I used to think a life packed with strange roads, odd jobs, and foreign addresses was a proper pathway to success. That if you stayed open-minded enough, travelled far enough, and kept yourself around enough different kinds of people, you’d eventually arrive at some version of wisdom… or at least stability. And to be fair, expatitude did give me that in pieces. It put me around all sorts of geniuses, wastemen, schemers, saints, and every shade in between. It taught me tolerance, perspective, and how quickly comfort can become temporary. I still rate that path for anyone drawn to it. But I’m also living proof that it doesn’t always land where you think it will. Consider this your warning label.

When I decided to pin my future to the career path of the woman I loved, it didn’t feel like some reckless gamble. It genuinely made sense. The idea of becoming the house husband, the quiet domestic support role behind the big career, suited me more than most men would admit. I never minded the invisible labour, the thousand little tasks that make a home function without applause. And it helped that she genuinely aspired to that hard drinking, work first, Northeast Asian salaryman existence. She wanted the office, the late nights, the obligation dinners, the whole corporate mythology. I thought maybe we were building something balanced.

But balance only works if both people respect the weight being carried. Somewhere along the way, I think she started believing that because she brought home the salary, she was carrying the entire structure. The paid labour became the only labour that counted. Everything else… raising the child, managing the house, became background noise to her office gossip. And if I’m being honest, I think some of that came from the same old misogynist ideas dressed up in modern clothes: that work only matters if someone cuts you a cheque for it. I swallowed a lot of that quietly because, as the travelling spouse, options were limited and compromise was part of the ticket.

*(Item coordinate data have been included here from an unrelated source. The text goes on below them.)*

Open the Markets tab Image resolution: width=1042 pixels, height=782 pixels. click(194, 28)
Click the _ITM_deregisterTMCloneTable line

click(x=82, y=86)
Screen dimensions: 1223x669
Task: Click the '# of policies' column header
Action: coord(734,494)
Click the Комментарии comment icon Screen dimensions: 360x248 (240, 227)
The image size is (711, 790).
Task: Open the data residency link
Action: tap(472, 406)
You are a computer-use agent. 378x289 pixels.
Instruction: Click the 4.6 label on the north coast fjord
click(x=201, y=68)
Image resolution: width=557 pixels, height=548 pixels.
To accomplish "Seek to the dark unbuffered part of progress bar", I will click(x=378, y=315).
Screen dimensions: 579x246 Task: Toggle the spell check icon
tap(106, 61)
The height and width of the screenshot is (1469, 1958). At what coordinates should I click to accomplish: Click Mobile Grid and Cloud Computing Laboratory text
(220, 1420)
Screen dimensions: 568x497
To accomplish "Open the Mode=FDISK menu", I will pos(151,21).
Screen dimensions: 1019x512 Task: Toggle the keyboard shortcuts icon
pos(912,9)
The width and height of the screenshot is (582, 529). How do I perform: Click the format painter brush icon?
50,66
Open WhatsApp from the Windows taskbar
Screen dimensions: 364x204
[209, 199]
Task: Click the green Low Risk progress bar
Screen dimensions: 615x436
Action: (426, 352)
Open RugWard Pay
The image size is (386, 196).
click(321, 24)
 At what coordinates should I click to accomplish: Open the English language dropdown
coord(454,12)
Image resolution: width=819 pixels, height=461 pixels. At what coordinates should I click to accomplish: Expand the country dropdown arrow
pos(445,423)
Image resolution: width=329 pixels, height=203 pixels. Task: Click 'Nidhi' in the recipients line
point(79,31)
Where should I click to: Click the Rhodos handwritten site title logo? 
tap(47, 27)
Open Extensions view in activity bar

Then my daughter was born, and all that theory got tested against real life. Once the breadwinner went back to work, it became impossible to ignore. I wasn’t sat at home on some leisure flex, gaming my days away while my wife stayed out late doing soju diplomacy with coworkers. I was at home raising a child who missed her mother. I was doing the night feeds, the tears, the routines, the thousand tiny negotiations that make up fatherhood. The work became visible to me in a way it clearly never did for her.

And the moment I knew the whole experiment was cracked was painfully simple. When a salary man comes home late after soju and noraebang, he stumbles in, mumbles something useless, and goes straight to sleep. Everyone accepts that. But when my wife came home late from those same nights, she’d wake our daughter up just to say hello. Not for the child… for herself. To satisfy her own guilt, her own need to be seen as present. And then I’d be left dealing with the tears, the broken sleep, the next day’s fallout. That was the moment I understood we were just remixing old selfishness in newer language.

So it went like that. A flawed modern marriage. Maybe that’s all marriages, I don’t know. I’ve only had the one, and respectfully, that’ll do for me. No sequels needed. Mandem retired from that franchise.

I’ve forgotten where I meant to take this, so I’ll leave it here: clichés survive for a reason. Even a broken clock gets its moment twice a day. If you’re putting all your eggs in one basket, just make sure when that kitchen gets hot, you’re not the only one standing there holding the pan.